A health app that provides truly personalized recommendations based on individual health data will achieve higher long-term engagement (Differentiation)
Focusing on chronic condition management rather than general wellness will allow us to create more tailored and impactful solutions. (Focus and Prioritization)
3. Coherent Actions
Coherent actions are the coordinated steps you'll take to carry out the guiding policy. They should be feasible, coordinated with each other, and designed to work together in accomplishing the guiding policy.
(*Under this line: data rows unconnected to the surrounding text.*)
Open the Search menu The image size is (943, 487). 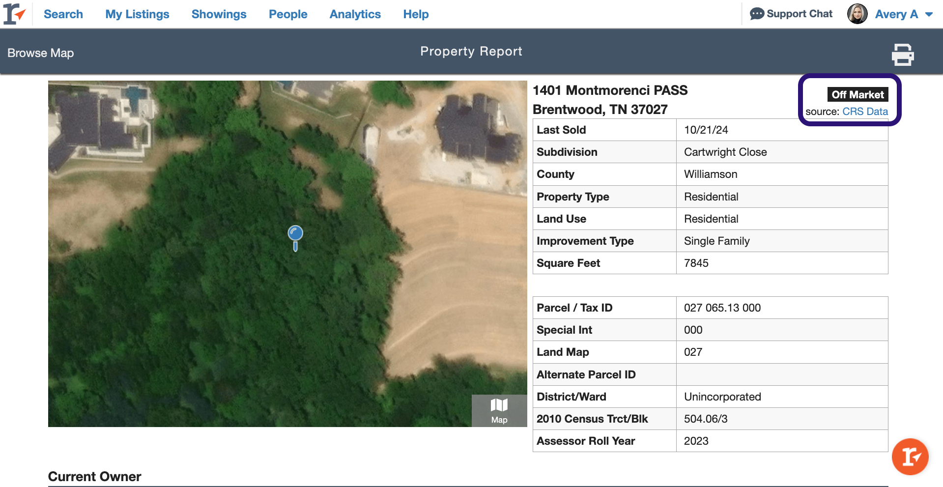tap(63, 14)
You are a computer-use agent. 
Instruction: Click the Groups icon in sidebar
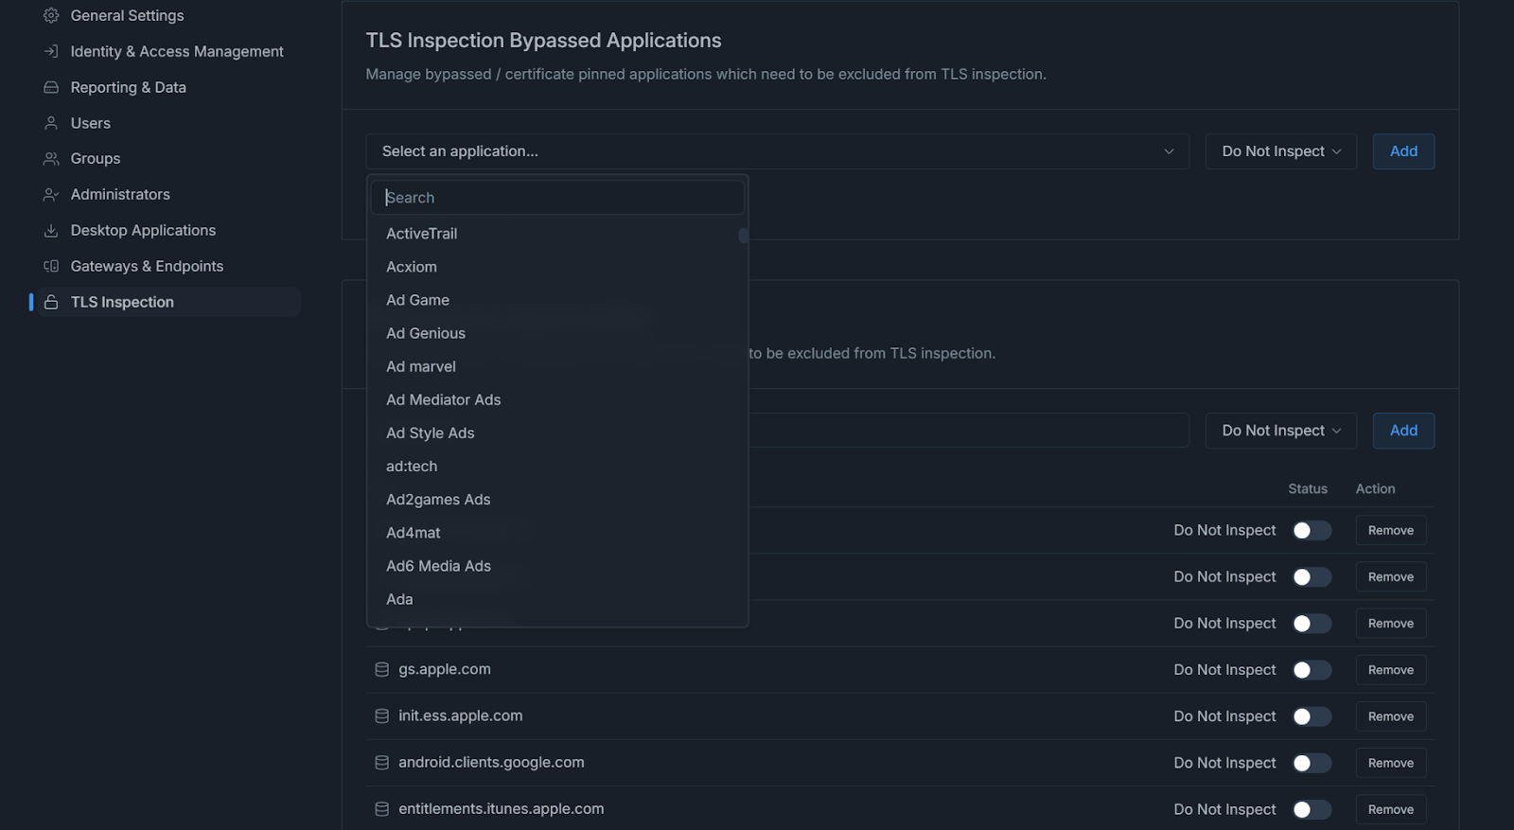[x=51, y=159]
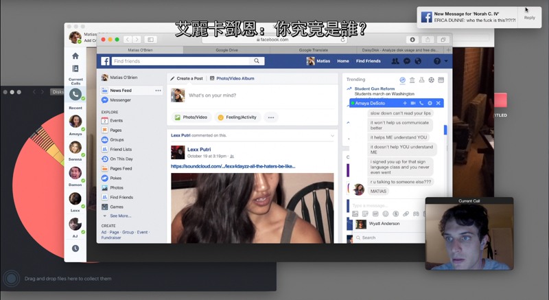The image size is (549, 300).
Task: Click the Facebook logo in the header
Action: point(106,61)
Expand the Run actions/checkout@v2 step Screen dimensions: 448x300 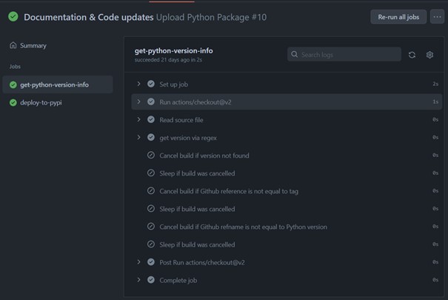[138, 101]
The actions need to address four key questions, which we borrow from the Playing to Win book:
Where to Play?
We will target our app specifically to individuals managing chronic conditions, rather than the general wellness market
Geographic Focus: Initially, English-speaking countries (US, UK, Canada, Australia)
Distribution Channels: Apple App Store and Google Play Store
Where NOT to play?
We won't expand into general wellness or fitness tracking
We won't develop hardware devices (e.g., wearables)
How to Win?
We will focus on developing an AI-driven recommendation engine that provides personalized health insights and suggestions
Foster a supportive community of users sharing similar health challenges
How NOT to win?
We won't offer direct medical advice or diagnoses
We won't prioritize short-term monetization over user trust and engagement
It is important to note that the actions are not defining what the teams will need to build down to the feature level but it is helping teams to know where to focus their efforts. This is the delicate balance that the strategy needs to perform: aligning teams with the overall direction without being overly descriptive and removing autonomy. By including the diagnosis and the policies in the strategy it also provides teams with the “why” behind the “what”.
The DIBBs Format
Diagnosis, Policies and Coherent Actions don’t really roll off the tongue. That’s why at Spotify they created a new framework called DIBBs for documenting and communicating the product strategy.
Data: What facts and figures inform your strategy?
Insights: What meaningful patterns or conclusions can you draw from the data?
Beliefs: Based on your insights, what do you believe to be true about your market or customers? This is the guiding policy.
Bets: What strategic choices are you making based on these beliefs? They used the term bets for their coherent actions as they wanted to highlight that the ideas still had untested assumptions that would need to be validated.
Conclusion
Crafting an effective product strategy is a critical skill for product managers. By avoiding common anti-patterns and embracing a structured approach that combines clear strategic choices with data-driven insights, you can create a roadmap that aligns your team, satisfies leadership, and drives meaningful outcomes for your users and business.
Remember these key points:
A good strategy makes clear choices and trade-offs
Use data and insights to inform your strategic bets
Clearly articulate what you will and won't do
Align your strategy with overarching business goals
As you apply these principles to your own products, remember that strategy development is an ongoing process. Stay curious, remain open to new insights, and don't be afraid to make bold choices. Your product strategy should be a living document that evolves with your product, your users, and your market.
By following this approach, you'll be well-equipped to create a product strategy that not only guides your team but also drives real value for your users and your business. Good luck, and happy strategizing!